Continue the article below on the Quanfima software for 3D analysis of biomaterials, starting after its last sentence.

── Document passage

Scientists from TPU and Germany develop the first free software for analysis of biomaterials

Researchers from Tomsk Polytechnic University and their colleagues from the Karlsruhe Institute of Technology (Germany) have presented the world’s first-ever software Quanfima for 3D visualization and analysis of biomaterials that can promote regenerative processes. The software allows scientists around the world to perfect this process. The study results were published in the journal PLoS One


Photo: The generated datasets with different fiber configurations: a) aligned (A); b) moderately aligned (M); c) disordered (D);
d) the central slice from the YZ-plane of generated disordered dataset contaminated with additive Gaussian noise and smeared with the Gaussian filter

All the activities were implemented by an international research team. Thus, Roman Shkarin, a research fellow at the Karlsruhe Institute of Technology, developed a new Python package, whereas TPU scientists provided the samples of polymer scaffold and hybrid scaffold.

Roman Surmenev, the Director of TPU Research Center for Physical Materials Science and Composite Materials and the co-author of the study, said: 

‘The need to develop such software was attributed to the lack of programming products for 3D fiber analysis. A number of foreign research teams use commercial products with similar features but they are not freely available.’

According to the scientist, composite 3D scaffolds (materials with different fibrous structure and inclusions) contribute to tissue regeneration. They are placed into damaged tissues or organs, for example, bone fractures where they become scaffolds for new cells.

────
── Dataset extract

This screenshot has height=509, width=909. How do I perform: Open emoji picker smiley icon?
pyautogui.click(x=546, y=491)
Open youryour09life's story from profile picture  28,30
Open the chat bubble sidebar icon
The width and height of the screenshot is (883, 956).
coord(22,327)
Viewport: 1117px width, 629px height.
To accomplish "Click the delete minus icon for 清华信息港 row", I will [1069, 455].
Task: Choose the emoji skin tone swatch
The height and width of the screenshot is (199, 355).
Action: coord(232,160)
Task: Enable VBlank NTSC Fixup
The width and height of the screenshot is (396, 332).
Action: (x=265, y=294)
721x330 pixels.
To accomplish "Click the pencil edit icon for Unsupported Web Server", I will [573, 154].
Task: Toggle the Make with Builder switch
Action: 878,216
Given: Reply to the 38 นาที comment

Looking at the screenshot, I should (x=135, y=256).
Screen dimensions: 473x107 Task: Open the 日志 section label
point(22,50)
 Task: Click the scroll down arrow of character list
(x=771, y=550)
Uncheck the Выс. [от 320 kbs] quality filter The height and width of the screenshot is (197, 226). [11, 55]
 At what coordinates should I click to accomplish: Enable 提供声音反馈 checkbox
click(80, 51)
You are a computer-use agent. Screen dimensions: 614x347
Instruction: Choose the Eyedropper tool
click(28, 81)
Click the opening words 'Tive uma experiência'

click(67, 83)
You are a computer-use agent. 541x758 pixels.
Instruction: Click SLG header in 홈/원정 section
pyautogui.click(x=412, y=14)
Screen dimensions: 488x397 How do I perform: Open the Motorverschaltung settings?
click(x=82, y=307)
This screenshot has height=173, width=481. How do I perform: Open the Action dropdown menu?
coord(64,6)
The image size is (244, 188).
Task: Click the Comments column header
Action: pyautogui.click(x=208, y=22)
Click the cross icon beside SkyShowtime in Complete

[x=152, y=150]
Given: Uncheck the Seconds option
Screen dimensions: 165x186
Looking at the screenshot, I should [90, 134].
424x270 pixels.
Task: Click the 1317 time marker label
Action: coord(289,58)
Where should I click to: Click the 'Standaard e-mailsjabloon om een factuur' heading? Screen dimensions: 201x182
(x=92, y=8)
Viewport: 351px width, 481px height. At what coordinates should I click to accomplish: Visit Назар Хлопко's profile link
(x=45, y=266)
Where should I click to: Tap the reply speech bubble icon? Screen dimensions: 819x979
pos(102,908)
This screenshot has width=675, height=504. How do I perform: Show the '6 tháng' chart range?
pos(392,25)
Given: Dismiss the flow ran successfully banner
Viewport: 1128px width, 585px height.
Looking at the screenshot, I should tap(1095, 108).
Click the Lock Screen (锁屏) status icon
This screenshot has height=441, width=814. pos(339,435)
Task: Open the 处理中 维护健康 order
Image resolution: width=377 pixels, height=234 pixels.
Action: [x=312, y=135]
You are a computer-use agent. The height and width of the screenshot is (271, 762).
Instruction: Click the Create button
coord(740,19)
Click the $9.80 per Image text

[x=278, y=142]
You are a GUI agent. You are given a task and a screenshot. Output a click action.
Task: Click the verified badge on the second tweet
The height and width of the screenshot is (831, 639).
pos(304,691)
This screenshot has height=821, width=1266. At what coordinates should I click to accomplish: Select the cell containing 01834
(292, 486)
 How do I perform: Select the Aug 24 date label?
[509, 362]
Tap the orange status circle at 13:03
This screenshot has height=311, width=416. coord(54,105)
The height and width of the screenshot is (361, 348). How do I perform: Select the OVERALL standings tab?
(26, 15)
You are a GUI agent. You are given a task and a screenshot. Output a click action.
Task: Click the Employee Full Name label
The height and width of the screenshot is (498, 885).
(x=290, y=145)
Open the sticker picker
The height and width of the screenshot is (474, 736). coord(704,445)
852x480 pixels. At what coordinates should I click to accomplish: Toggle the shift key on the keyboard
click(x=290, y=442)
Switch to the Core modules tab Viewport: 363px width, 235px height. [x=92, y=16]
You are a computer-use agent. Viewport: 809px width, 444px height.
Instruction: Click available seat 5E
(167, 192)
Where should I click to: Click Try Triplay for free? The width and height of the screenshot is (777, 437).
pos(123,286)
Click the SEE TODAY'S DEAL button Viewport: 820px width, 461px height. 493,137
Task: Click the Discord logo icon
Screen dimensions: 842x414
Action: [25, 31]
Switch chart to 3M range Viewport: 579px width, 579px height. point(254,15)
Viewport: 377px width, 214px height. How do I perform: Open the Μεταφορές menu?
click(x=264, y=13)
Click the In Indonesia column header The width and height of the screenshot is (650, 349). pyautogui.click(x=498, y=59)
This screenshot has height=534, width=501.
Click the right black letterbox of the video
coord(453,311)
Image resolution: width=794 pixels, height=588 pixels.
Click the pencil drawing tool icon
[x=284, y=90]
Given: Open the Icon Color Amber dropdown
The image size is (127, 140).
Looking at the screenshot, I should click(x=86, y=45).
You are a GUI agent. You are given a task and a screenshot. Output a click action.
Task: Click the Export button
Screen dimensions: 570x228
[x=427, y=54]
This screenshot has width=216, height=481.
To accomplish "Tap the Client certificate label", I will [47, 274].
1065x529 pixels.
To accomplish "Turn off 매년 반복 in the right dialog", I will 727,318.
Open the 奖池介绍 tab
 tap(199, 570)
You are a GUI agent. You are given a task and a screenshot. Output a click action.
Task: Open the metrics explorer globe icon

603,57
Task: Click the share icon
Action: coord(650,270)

────

__Response box__
Visualization methods have already existed for scaffold analysis but their 3D modeling is still a challenge due to the various diameter of fibers (from micro- to nanoscale) and their composition. The new open-access software will fix the process. 

‘The new Python package Quanfima (Quantitative Analysis of Fibrous Materials) has already been rolled out and is available to download. Our software simplifies 3D visualization and statistical analysis of fibrous materials. It has a user-friendly interface and can perform both 2D and 3D analysis of data, which sets it apart from its counterparts,’

added Dr. Surmenev.

The scientists have already tested the software to analyze X-ray tomography datasets.

‘Outcomes obtained demonstrated that the developed product can help other scientists who conduct similar research to analyze the fibrous structure of any scaffolds, including hybrids,’ emphasized the scientist.

The developers are planning the further improvement of the software by expanding its features.